Barbie, thanks for your response.
While there is some information on the internet on the reasons to create a Special Needs Trust (as your postings detail) and information on the procedure for creating one, I have found almost nothing about the experience of living with a SNT. That is really the nexus of my original posting.
I’d like to know how the trust worked for the beneficiary over time.
did the original administrator accept and maintain responsibility for the trust over time?
what kind of demands were placed on the administrator (time, emotion, stress)?
did the beneficiary actually realize significant benefit from the existence of the trust?
what were the benefits of the trust, in actual experience (as opposed to expected or hypothetical)?
at what rate were funds disbursed from the trust?
given the option, does real world experience with the trust indicate that it would have been helpful to have more detailed provisions in the establishment of the trust to limit or expand the administrator’s authority?

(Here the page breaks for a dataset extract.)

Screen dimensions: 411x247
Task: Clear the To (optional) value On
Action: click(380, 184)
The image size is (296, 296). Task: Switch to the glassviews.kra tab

It would be a great help to me if someone could address even one of my concerns. We, as parents, experience the trust as the creators, but how the trust actually plays out after our passing is obviously something we cannot evaluate ourselves. Perhaps this is not really the ideal forum to find these answers, since the trust administrator may often not be a parent, and a non-parent administrator would not be reading on this forum.
I hope I’m making sense.
Thanks to all who participate in this forum. I wouldn’t know where to turn without you.